Task:
Edit the entries from the line with "You are a computer-use agent." to the line with "I will coord(102,28).", replacing "Wrap Text" with "Word Wrap" and leaving everything else unchanged. Give back only those lines.

-- BEGIN --

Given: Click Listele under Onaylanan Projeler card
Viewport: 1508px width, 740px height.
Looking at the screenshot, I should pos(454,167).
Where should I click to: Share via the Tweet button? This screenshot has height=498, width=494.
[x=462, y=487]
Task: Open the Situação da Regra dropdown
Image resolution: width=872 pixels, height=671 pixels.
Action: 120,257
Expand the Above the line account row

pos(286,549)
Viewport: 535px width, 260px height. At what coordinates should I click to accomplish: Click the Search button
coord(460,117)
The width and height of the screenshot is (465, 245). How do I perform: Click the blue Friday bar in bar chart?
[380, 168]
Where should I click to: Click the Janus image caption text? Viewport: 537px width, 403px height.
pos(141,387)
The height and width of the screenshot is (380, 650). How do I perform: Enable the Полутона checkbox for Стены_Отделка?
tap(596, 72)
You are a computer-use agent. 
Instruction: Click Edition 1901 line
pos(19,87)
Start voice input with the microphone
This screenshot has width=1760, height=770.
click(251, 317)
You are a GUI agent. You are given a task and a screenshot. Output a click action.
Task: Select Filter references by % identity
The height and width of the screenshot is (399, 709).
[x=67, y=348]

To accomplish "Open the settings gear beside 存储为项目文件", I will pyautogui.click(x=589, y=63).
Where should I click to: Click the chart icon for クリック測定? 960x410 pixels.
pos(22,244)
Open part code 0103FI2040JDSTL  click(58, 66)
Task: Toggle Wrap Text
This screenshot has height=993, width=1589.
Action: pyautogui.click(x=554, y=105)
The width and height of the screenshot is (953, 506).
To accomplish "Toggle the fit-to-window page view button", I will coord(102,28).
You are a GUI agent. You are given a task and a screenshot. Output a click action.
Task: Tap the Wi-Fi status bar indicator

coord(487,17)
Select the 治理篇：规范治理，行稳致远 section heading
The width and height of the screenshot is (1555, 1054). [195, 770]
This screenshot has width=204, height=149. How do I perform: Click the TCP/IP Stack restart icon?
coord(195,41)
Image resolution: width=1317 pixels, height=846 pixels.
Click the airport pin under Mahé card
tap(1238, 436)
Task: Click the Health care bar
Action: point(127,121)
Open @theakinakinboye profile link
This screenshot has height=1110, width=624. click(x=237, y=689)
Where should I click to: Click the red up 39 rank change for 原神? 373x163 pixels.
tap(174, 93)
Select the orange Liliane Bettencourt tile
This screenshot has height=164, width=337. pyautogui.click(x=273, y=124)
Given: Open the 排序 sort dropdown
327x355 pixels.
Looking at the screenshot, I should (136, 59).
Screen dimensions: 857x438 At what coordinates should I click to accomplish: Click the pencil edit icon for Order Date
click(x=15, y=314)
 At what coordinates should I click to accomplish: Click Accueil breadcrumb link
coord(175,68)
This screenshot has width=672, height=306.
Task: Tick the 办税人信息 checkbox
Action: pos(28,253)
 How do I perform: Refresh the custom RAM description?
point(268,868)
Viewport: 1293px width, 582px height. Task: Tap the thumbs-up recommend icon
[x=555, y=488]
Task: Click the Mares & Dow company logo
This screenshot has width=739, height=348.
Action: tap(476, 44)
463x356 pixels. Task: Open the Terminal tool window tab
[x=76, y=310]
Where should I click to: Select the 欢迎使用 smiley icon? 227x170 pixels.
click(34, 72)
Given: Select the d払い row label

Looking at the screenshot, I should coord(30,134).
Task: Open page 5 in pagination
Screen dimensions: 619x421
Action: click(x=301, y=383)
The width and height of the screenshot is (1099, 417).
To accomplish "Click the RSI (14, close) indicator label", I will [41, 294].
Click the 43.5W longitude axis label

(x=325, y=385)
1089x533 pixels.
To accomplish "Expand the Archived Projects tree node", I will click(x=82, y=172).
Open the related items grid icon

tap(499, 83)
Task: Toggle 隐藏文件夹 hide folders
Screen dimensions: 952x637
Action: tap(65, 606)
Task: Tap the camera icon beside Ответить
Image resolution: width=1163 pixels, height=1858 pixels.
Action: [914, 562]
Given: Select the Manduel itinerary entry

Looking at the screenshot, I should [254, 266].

-- END --

Solution to this exercise:
You are a computer-use agent. 
Instruction: Click Edition 1901 line
pos(19,87)
Start voice input with the microphone
This screenshot has width=1760, height=770.
click(251, 317)
You are a GUI agent. You are given a task and a screenshot. Output a click action.
Task: Select Filter references by % identity
The height and width of the screenshot is (399, 709).
[x=67, y=348]

To accomplish "Open the settings gear beside 存储为项目文件", I will pyautogui.click(x=589, y=63).
Where should I click to: Click the chart icon for クリック測定? 960x410 pixels.
pos(22,244)
Open part code 0103FI2040JDSTL  click(58, 66)
Task: Toggle Word Wrap
This screenshot has height=993, width=1589.
Action: pyautogui.click(x=554, y=105)
The width and height of the screenshot is (953, 506).
To accomplish "Toggle the fit-to-window page view button", I will coord(102,28).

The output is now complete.